Eaton and Lubrizol partner on immersion cooling for data centers
Eaton Corporation and The Lubrizol Corporation are collaborating to accelerate the development of reliable and sustainable turnkey immersion cooling solutions for data centers, artificial intelligence (AI), edge and far edge computing applications, today and in the future.
“This partnership will leverage Lubrizol’s market-leading CompuZol™ family of patented thermal management immersion fluids, designed and formulated specifically for data centers and related applications, and Eaton’s leadership in the data center market and comprehensive range of products, services, engineering, and manufacturing solutions,” said Matt Joyce, vice president, Corporate New Business Development for Lubrizol. “Both of our companies are committed to increasing energy efficiencies and offering sustainable solutions for data centers and digital infrastructure.”
“Eaton is committed to support state-of-the-art physical infrastructure solutions which require the next level of cooling, be it high high-performance computing in a data center or remote edge computing sites dealing with a harsh environment. Lubrizol’s thermal management fluids are the perfect solution to address these new challenges and facilitate the deployment of modern IT workloads,” said Hervé Tardy, vice president, Strategy & Marketing, Critical Power & Digital Infrastructure (CPDI) Division, Eaton.
Globally, data centers consume an estimated 90 billion terawatt hours (TWh) of power annually, with as much as one-third to one-half going to conventional air cooling and HVAC systems. With more than 80% of the world’s electricity still coming from fossil fuel-based generation sources, the need to reduce energy consumption in data centers is compelling.

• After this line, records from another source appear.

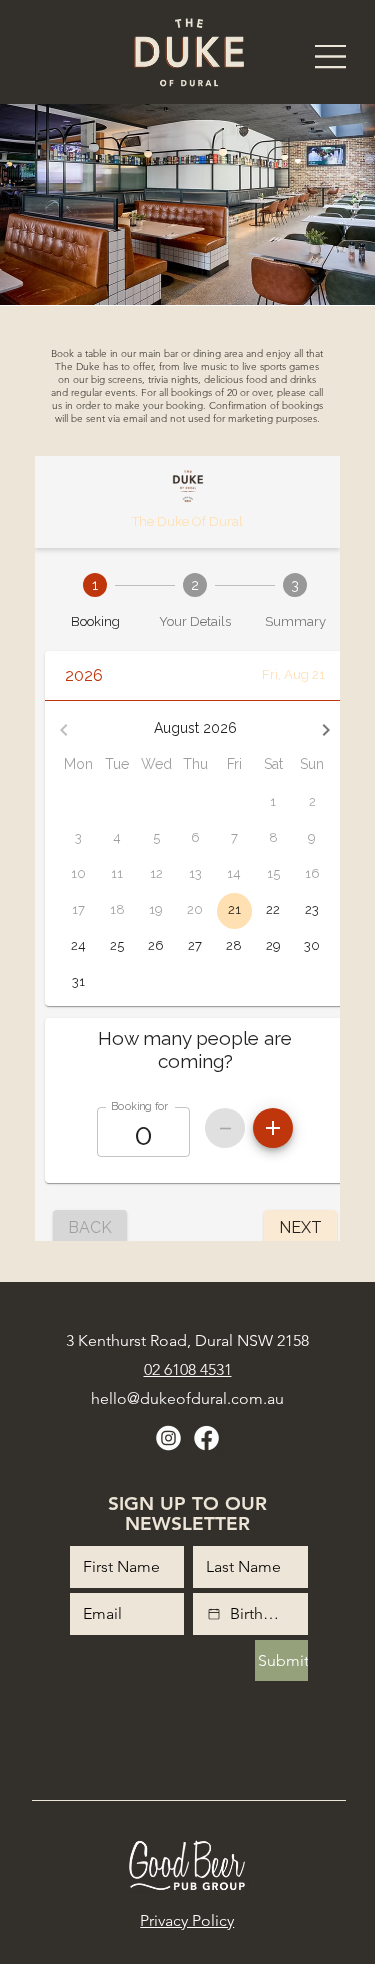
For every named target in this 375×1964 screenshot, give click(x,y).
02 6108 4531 (188, 1369)
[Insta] (168, 1438)
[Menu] (331, 56)
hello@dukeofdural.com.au (187, 1398)
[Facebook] (206, 1438)
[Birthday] (214, 1614)
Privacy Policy (187, 1920)
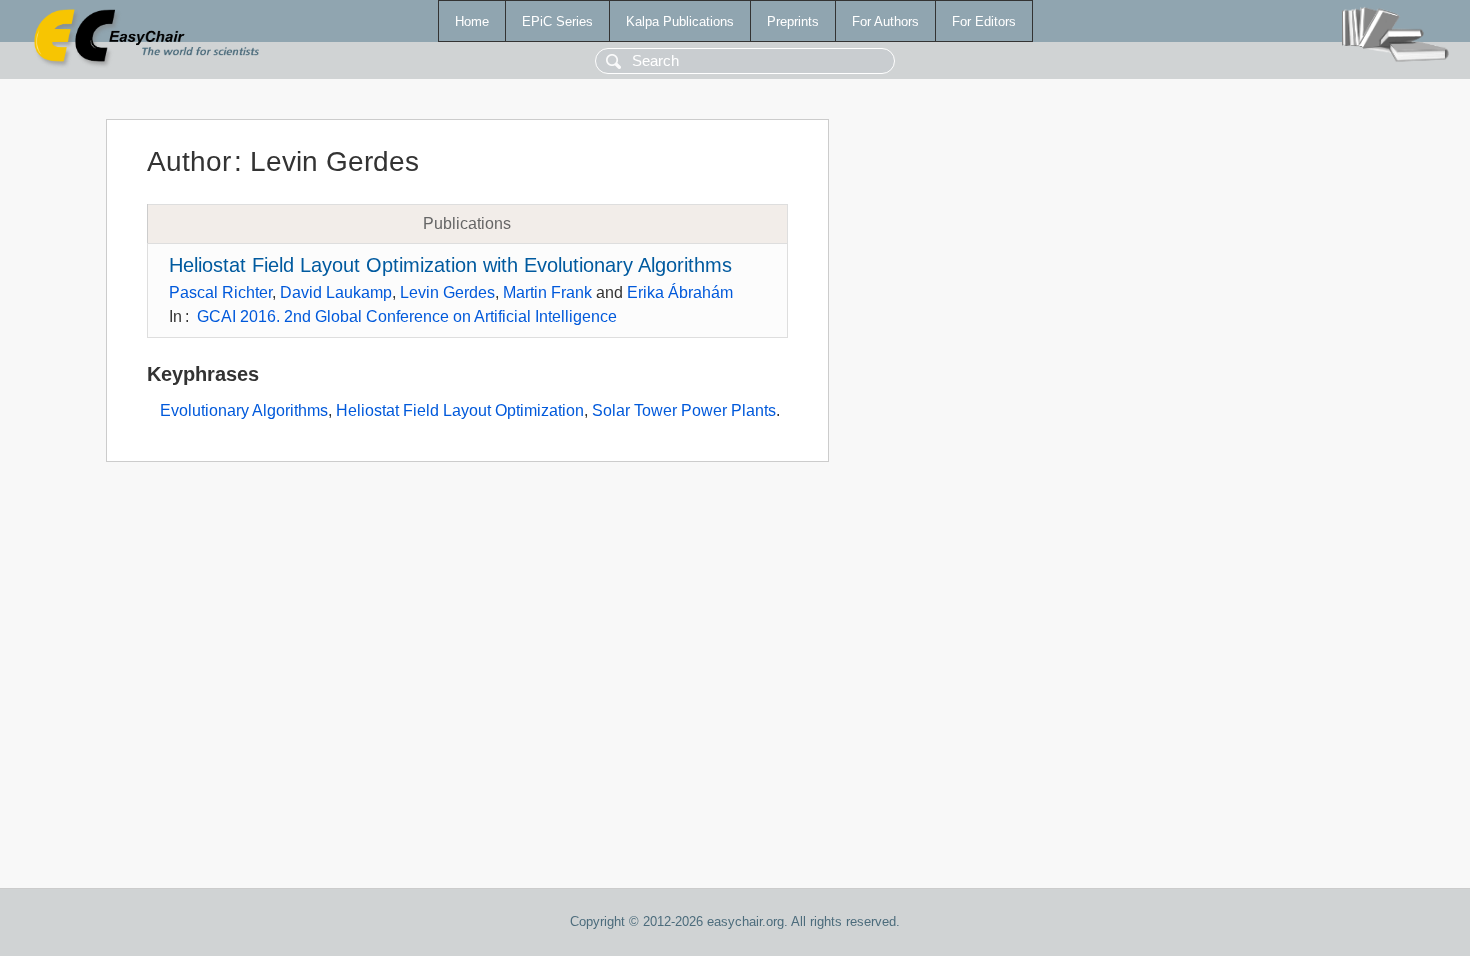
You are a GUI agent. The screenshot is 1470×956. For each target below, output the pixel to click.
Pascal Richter (220, 292)
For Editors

Cooling servers by immersing them in specially-formulated thermal management fluids in advanced server tanks offers a more sustainable approach and superior cooling, along with greater computing density, energy efficiency, longer server life and deployment flexibility. Immersion cooling also makes greater computing power more accessible in regions of the world where standard air-cooled data centers are challenged due to high ambient temperatures or poor air quality.